For the spatial chains, we set α= 1, β= 0.1, n_v = 10, n_thres = 5, I_thres =0.15. For the temporal chain, we set λ_t = 1, λ_b = 0.5, λ_g = 0.5, D = 20 for all sequences and empirically chose λ_d from {0.1, 0.5, 1.5 for each sequence. These parameters are empirically set according to experiments on a small set of 10 randomly sampled filaments. The errors of our segmentation method are among two types: (i) tips being inaccurately located, and (ii) body points being wrongly inferred to include several actin filaments. A biologist selected 62 actin filaments of interest in the 7 sequences (which consist of 1104 individual 2D segmentation cases), and marked the actin filaments' correct tip locations in each frame as ground truth. We evaluated our algorithm's performance by calculating the L₂ distances between the ground truth and our method's results, and by counting how many times several actin filaments are mis-segmented as one. The statistics of our method is recorded in Table 1. The two previous methods [6] and [9] assumes a filament's body mostly remains static across time. However, in the general actin filament data that we tested, the actin filaments drift, grow, and change shapes at the same time. The previous methods failed in at least 1/3 of the cases because they require a part of the filament remain static over time for successful initialization.

Table 1.

Tip tracking error statistics of successful segmentation cases and the number of mis-segmentation cases. (Unit: pixel)

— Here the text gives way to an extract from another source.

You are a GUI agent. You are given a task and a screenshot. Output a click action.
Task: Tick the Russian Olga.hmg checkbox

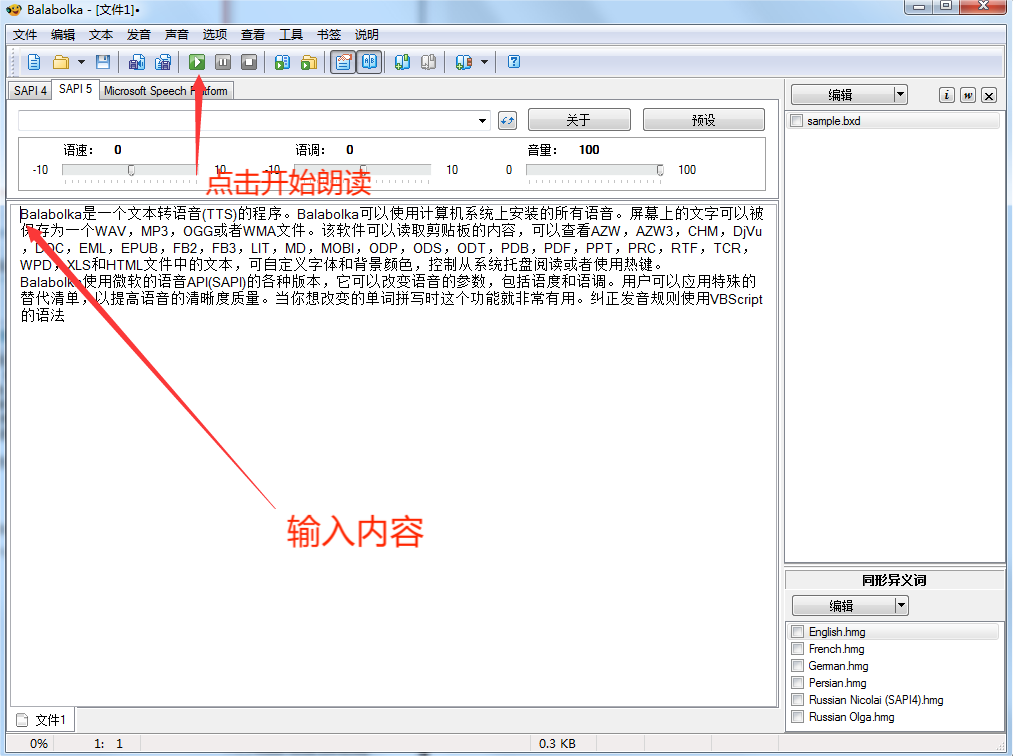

Sequence	# of Selected Filaments	Mean	Maximum	Standard Deviation	# of Mis-segmentation
I	8	1.2845	3.3642	0.8968	6 out of 135
II	7	1.0931	3.8613	1.0961	0 out of 108
III	14	1.0273	4.4414	0.8194	4 out of 212
IV	6	1.1092	5.7203	1.0658	12 out of 108
V	13	1.5557	3.4653	0.6634	4 out of 321
VI	5	1.7516	6.4418	1.3195	2 out of 100
VII	9	0.7515	1.8070	0.5781	9 out of 120

We analyzed the proposed method's segmentation results and found two factors contribute most to large errors: (i) the Frangi filter enhances filaments' bodies robustly but may generate large artifacts around tip locations if the image has heavy noises. Such artifacts degenerate the performance of the tip likelihood term and result in most inaccurate tip localizations. To alleviate this factor, preprocessing filter need to be re-designed to generate less artifacts around tip parts. A more robust likelihood term also need to be considered. (ii) Our shortest-path method may infer a path across several actin filaments' bodies mostly if several filaments are tangled together in the image. This problem may be solved by jointly segmenting all actin filaments of interest in a sequence simultaneously. In this way, a temporal chain can exchange information from others and thus has better knowledge to avoid segmenting several actin filaments together.

5 Conclusion

In this paper, we proposed a novel algorithm to segment actin filaments in time-lapse sequences. The overall problem is modeled as a 1D temporal chain model which is efficiently optimized using dynamic programming. All available temporal information is integrated in this model. The body points are inferred in the process using another dynamic programming method which adaptively generates candidate solutions. Each likelihood term or pairwise term can be freely modified or deleted, and new terms representing new constraints can easily be added into this framework. Therefore, the proposed method is very flexible. Extensive experiments demonstrated the effectiveness and robustness of our proposed method.

Fig. 6.

Six example results of our proposed method. Each row shows segmentation results of one actin filament polymerizing in a period of time.